Hope, disappointments and secret pork
Updated: Jun 15, 2021
You know how no matter what happens to people nowadays they just shrug and say: “Because - 2020”?
Well, I haven’t really understood this stance until the day I had lunch with my editor in chief, let’s call him LeFet. When he invited me out I hopped up and down like a toddler on a springy bed with joy, for I normally spend my lunchtimes alone, gnawing dejectedly on bark.
Delirious with joy and hunger I walked all the way from El Terreno to Foners, only to find the restaurant closed with angry black shutters. My heart plummeted from K2 happiness to Mariana Trench dejection. But wait! On the other side of the street was a promising looking restaurant: Las Palmas. It looked like the typical ye olde corner shoppe European restaurant you see in photos, with cobblestoned streets and French geezers in flat caps staring at a bottle of red wine.

The place was indeed packed with geezers, and a flat screen tv covering half the wall flashed away with much shouting and colour.
When I discovered that the cooks and waiters were all Chinese, my mood started sprinting up the North Face again, for I love Chinese food above all things.
Seeing the waitress was like being catapulted back to China: Young with a megaphone voice that could carry plates, just crossing over from screechy Minnie Mouse to full fishwife. Although I speak fluent Mandarin, she would rather talk to LeFet in her very strange “MallorChin” that he didn’t understand.
Then this beautiful guy turned up, a young Manchurian bannerman type with an affable manner and great hair. Woo hoo! Rollercoaster upppp! For I love the northern Chinese man above all men. He understood everything I said of course, and started listing all the cities in northern China.
But they didn’t have any Chinese food. Oh no….
But they had food! Woo hooooo! I ordered calamari, which is also a Chinese dish called ‘pepper and salt cuttlefish’ because you dip the succulent pieces in a mixture of pepper and salt. And soy sauce. LeFet ordered a salad and some fish and chips that was actually beef and chips.
The salad arrived in all its glory: Beetroot and crabsticks, and, to make it more suitable for Mediterranean tastes, proudly decorated with an enormous slice of pineapple, on top of which sat majestically half a boiled egg.

When my food came I had no blood sugar left in my body, but I wasn’t so hungry that I didn’t notice: These calamari were seriously crap. White with fright, chewy, all attempts at taste surgically removed. My only comfort was visual: a slice of pineapple (but half).
Still, the TV was good, the waiter handsome … the sparkling water sparkled well. And the beef was succulent, according to LeFet.
Oh, and the place was packed with locals, so it can’t be all bad.
The problem is all with me and my emotions, and my cellular memory, for whenever I see Chinese people, I expect great food to happen.

## [Provided data]
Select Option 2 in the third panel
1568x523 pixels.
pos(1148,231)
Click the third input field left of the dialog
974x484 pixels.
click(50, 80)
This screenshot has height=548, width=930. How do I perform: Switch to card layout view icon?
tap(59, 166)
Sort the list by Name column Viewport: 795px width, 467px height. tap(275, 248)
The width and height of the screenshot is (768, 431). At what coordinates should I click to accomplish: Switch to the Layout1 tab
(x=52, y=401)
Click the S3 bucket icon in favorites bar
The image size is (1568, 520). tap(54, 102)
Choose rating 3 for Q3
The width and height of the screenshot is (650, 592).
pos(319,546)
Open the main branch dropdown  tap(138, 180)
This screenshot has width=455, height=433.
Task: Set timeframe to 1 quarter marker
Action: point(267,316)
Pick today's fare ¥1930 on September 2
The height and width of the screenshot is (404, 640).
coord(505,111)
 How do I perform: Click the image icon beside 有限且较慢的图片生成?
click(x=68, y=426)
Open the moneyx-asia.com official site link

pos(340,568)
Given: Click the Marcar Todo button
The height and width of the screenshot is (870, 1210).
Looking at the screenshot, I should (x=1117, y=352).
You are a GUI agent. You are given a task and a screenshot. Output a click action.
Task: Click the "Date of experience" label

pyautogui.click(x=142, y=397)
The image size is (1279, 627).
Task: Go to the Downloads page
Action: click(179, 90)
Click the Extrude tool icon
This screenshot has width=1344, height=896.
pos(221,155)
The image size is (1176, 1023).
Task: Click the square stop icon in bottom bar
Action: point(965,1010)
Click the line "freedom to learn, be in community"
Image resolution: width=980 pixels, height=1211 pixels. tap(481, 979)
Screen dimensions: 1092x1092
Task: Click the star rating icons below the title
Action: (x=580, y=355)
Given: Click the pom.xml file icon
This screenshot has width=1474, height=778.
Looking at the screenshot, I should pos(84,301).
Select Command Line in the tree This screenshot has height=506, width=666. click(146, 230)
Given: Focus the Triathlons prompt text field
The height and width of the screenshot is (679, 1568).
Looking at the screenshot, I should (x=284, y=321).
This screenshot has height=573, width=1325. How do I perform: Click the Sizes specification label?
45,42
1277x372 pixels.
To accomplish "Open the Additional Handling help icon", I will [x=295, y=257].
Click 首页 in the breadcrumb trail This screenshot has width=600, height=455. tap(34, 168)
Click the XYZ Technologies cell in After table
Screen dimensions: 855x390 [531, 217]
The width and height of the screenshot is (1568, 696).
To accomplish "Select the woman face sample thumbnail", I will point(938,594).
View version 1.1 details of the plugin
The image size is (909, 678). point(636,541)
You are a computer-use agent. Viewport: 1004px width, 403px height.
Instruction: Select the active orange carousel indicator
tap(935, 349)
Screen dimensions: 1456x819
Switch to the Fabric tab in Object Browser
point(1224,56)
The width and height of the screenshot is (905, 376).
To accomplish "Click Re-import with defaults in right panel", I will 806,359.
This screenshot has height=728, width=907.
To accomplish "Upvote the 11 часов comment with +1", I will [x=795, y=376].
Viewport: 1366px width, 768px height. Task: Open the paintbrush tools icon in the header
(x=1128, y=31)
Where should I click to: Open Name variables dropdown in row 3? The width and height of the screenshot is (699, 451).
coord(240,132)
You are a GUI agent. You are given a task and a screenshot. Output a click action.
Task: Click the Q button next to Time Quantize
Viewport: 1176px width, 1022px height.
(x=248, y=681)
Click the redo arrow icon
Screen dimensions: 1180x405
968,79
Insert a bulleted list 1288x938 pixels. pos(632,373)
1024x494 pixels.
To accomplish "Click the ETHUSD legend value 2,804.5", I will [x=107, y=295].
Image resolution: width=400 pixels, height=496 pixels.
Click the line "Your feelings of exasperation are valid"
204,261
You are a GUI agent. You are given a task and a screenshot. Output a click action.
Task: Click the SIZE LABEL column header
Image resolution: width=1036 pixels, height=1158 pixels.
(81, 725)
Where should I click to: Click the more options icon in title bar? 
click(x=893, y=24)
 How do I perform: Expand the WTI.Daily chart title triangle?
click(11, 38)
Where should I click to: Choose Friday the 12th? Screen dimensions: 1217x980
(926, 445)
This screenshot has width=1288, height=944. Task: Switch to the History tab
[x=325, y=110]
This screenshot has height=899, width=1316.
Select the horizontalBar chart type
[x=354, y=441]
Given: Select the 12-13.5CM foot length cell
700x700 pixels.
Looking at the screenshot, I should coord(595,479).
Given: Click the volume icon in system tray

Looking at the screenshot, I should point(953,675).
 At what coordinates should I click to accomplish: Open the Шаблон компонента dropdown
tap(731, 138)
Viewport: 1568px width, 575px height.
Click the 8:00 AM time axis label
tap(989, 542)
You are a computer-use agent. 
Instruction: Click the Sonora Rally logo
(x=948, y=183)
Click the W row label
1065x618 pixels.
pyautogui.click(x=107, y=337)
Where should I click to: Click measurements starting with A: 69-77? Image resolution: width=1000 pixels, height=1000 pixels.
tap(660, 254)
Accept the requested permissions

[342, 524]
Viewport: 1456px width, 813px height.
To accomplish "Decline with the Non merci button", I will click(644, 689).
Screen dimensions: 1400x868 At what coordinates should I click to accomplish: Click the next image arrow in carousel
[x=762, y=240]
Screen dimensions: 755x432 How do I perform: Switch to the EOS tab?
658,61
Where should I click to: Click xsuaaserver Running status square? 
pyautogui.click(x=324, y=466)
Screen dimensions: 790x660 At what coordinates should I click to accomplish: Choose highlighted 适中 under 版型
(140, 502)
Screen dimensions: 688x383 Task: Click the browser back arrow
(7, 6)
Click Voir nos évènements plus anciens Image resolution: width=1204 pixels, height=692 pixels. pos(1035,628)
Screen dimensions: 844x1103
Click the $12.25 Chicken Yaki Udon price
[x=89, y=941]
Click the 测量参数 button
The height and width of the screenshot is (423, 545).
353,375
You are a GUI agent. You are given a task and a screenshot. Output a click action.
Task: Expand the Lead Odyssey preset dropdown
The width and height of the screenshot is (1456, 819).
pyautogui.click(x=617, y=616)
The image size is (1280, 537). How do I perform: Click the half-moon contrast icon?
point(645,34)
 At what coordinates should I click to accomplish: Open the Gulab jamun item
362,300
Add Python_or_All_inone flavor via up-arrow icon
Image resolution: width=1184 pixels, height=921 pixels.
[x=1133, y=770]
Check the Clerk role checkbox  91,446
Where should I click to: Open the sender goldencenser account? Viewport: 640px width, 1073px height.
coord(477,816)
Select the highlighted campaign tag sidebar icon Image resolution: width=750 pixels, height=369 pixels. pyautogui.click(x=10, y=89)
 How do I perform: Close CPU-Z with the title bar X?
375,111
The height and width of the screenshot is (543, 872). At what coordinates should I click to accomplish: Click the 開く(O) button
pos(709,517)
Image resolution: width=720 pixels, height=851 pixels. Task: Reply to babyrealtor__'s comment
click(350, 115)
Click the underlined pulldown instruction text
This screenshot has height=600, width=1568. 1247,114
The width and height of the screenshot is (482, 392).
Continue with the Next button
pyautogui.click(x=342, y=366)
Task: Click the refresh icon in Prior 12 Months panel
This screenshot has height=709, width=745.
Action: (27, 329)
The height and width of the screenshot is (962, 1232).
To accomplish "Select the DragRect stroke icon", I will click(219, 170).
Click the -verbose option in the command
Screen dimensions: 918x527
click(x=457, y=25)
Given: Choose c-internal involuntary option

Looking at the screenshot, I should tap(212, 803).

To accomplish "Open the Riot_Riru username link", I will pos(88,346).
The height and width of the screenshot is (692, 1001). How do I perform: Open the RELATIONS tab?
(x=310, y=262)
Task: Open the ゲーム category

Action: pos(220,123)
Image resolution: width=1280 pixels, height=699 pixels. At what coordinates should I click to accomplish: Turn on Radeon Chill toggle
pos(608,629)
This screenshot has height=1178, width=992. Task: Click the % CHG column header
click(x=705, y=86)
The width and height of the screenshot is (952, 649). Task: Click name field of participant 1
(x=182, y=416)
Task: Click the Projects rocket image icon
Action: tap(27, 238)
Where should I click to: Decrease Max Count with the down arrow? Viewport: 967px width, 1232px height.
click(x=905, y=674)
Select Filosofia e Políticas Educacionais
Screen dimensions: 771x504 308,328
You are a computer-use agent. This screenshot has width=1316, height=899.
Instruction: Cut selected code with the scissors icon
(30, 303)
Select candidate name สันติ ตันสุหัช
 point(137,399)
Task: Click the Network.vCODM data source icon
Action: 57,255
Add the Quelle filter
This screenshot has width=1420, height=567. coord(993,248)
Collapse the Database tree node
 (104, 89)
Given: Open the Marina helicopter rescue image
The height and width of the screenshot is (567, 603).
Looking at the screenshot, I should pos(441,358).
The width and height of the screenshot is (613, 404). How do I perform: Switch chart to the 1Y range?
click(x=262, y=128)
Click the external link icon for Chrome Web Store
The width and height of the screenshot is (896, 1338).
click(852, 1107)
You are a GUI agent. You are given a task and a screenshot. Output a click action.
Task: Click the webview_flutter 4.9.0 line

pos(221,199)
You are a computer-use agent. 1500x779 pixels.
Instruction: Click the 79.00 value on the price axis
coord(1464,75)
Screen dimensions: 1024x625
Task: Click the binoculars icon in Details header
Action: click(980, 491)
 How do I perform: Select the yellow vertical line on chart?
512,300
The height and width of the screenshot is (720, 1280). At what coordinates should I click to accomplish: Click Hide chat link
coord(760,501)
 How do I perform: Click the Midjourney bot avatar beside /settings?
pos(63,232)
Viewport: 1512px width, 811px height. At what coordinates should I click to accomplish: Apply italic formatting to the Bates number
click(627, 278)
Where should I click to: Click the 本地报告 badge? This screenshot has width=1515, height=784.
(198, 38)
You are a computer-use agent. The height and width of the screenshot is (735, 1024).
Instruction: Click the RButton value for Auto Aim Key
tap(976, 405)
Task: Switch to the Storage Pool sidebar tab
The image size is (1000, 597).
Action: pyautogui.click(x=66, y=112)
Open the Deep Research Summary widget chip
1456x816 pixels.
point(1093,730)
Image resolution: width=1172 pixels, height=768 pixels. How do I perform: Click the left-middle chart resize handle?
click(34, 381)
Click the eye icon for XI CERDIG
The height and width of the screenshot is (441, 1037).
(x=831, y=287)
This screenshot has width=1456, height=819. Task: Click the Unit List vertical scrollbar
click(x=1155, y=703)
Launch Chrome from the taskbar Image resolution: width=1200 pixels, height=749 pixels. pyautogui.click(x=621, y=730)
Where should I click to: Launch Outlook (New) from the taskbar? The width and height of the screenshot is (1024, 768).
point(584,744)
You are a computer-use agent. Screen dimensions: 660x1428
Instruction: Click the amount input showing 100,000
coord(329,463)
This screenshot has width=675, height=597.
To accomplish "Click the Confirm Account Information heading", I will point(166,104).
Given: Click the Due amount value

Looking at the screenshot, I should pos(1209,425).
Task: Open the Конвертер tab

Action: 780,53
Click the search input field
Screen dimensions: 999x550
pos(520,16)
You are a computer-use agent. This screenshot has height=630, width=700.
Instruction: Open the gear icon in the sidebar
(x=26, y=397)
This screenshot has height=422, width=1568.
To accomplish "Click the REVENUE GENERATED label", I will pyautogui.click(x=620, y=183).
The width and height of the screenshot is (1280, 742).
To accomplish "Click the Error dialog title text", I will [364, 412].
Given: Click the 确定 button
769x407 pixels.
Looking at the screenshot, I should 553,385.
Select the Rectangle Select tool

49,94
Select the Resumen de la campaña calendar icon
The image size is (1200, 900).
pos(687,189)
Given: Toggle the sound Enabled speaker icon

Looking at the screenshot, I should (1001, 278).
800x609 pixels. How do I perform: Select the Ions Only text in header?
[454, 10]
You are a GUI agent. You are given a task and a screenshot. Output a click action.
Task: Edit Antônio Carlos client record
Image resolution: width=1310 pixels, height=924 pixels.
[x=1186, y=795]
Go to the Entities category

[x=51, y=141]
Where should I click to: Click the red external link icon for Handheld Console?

## [Using the information]
1 – Rewrite the restaurant post between "The salad arrived" and "according to LeFet.", inclusive, replacing "pineapple" with "mango".
2 – Answer these questions from the restaurant post:
(a) From where to where did the writer walk to reach the restaurant?
(b) What did LeFet order?
(c) What language does the writer speak fluently?
3 – Why, according to the restaurant post, is calamari also called "pepper and salt cuttlefish"?

## [Solutions in order]
1 –
The salad arrived in all its glory: Beetroot and crabsticks, and, to make it more suitable for Mediterranean tastes, proudly decorated with an enormous slice of mango, on top of which sat majestically half a boiled egg.

When my food came I had no blood sugar left in my body, but I wasn’t so hungry that I didn’t notice: These calamari were seriously crap. White with fright, chewy, all attempts at taste surgically removed. My only comfort was visual: a slice of mango (but half).
Still, the TV was good, the waiter handsome … the sparkling water sparkled well. And the beef was succulent, according to LeFet.

2 –
(a) From El Terreno to Foners.
(b) A salad and some fish and chips that was actually beef and chips.
(c) Mandarin.

3 – It has that name because the pieces are dipped in a mixture of pepper and salt.